----- Text passage -----

Folks,
This is the current version (our internal draft version 5).
Note that we have reduced some of your summaries, mostly structurally; we have
also rewrote many.
We still do not have a State of the Art summary.
Please review this draft version and comment on it. It is
NOT yet entered onto the Wiki (we really don’t want to go through
formatting stuff again, at least today). If you don’t like what you see
in your thread here: send us something better. If you can keep to the quasi-MS
Word format, all the better: it will simplify our next version. If you want a
copy of the Word doc, please let us know.
Personally, we think this is much too long at 6 pages and really
would prefer much more succinct summaries. Apologies for shrinking and revising
your stuff beyond recognition. Time is short.
Thanks much,
Leo and Mark
Ontology Summit
2008 Communiqué:
Towards an Open
Ontology Repository
1.
Introduction
Each
annual Ontology Summit initiative intends to make a statement appropriate to
each Summit’s theme as part of the Ontolog Forum’s general advocacy
to bring ontology science and engineering into the mainstream. The theme this
year is “Towards an Open Ontology Repository”. This communiqué
represents the joint position of those in the Ontolog Forum who were engaged in
the year's summit discourse on an Open Ontology Repository (OOR). In this
discussion, we have agreed that an “ontology repository is a facility
where ontologies and related information artifacts can be stored, retrieved and
managed."
We
believe in the premise and the promise of the Semantic Web, i.e., a Web of
exposed data and the interpretation of that data, i.e., its semantics, using
common standards, thereby enabling distinguishable, computable, reusable, and
sharable meaning of Web and other artifacts: data, documents, and services. But
we also believe that making that vision a reality requires additional
supporting infrastructure. And we believe that infrastructure should be open,
extensible, and provide common services.
The
purpose of an Open Ontology Repository is to provide an architecture and an
infrastructure that supports a) the creation, sharing, searching, and
management of ontologies, and b) linkage to database and XML Schema structured
data and documents. Complementary goals include fostering the ontology
community, the identification and promotion of best practices, and the
provision of services relevant to the ontologies and instance stores. Automated
semantic interpretation of content expressed in knowledge representation
languages, the creation and maintenance of mappings among disparate ontologies
and content, and inference over this content are examples of anticipated
services. Such repositories ultimately will support a broad range of semantic
services and applications of interest to enterprises and communities.

-----

Answer these questions from the Ontology Summit draft:
(a) Which summary does the draft still lack?
(b) What is this year's Summit theme?
(c) What do the anticipated services of an Open Ontology Repository include, according to the examples given?

----- Record extracts -----

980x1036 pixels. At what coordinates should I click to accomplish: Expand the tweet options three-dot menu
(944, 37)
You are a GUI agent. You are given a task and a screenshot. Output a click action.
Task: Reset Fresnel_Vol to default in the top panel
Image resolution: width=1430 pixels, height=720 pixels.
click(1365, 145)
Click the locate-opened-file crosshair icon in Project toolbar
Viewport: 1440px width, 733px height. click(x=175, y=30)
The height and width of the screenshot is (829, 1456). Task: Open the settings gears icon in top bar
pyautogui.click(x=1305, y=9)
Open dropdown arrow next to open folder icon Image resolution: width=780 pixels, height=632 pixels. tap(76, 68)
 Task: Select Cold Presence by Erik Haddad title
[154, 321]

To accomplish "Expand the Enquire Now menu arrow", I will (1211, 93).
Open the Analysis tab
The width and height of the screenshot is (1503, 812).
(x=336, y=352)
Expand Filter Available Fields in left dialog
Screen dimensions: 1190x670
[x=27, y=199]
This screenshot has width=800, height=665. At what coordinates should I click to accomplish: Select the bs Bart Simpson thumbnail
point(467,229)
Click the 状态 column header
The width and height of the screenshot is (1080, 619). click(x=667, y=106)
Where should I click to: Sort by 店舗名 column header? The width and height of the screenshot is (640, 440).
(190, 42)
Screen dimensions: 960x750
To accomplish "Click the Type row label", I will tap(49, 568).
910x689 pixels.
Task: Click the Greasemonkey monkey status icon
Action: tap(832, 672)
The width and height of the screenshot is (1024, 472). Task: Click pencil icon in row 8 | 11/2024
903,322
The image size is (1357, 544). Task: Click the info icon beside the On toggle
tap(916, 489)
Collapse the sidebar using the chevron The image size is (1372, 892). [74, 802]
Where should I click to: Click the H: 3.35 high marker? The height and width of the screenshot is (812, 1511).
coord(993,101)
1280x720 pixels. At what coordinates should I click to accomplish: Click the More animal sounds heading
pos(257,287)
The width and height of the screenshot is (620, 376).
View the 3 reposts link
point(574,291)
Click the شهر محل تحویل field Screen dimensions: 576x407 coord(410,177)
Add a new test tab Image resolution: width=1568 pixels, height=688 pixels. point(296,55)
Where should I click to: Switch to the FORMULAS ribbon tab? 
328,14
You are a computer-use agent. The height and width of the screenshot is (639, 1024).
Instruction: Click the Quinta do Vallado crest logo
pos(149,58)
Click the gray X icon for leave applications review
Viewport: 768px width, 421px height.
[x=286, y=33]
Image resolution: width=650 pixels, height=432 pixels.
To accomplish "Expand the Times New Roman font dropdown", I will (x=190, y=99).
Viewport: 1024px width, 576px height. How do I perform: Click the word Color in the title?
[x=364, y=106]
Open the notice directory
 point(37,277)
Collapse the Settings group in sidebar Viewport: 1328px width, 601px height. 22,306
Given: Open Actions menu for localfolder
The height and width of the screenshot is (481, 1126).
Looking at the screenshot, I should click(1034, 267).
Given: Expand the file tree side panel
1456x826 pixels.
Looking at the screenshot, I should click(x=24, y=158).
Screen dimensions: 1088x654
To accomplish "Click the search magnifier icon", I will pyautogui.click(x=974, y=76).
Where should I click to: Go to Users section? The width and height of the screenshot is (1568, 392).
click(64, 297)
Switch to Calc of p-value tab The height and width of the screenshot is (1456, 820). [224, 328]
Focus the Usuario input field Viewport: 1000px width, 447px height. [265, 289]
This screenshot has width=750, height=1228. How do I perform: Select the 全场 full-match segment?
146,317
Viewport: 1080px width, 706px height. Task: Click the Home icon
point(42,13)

-----

> _Task response_
(a) A State of the Art summary.
(b) "Towards an Open Ontology Repository."
(c) Automated semantic interpretation of content expressed in knowledge representation languages, the creation and maintenance of mappings among disparate ontologies and content, and inference over this content.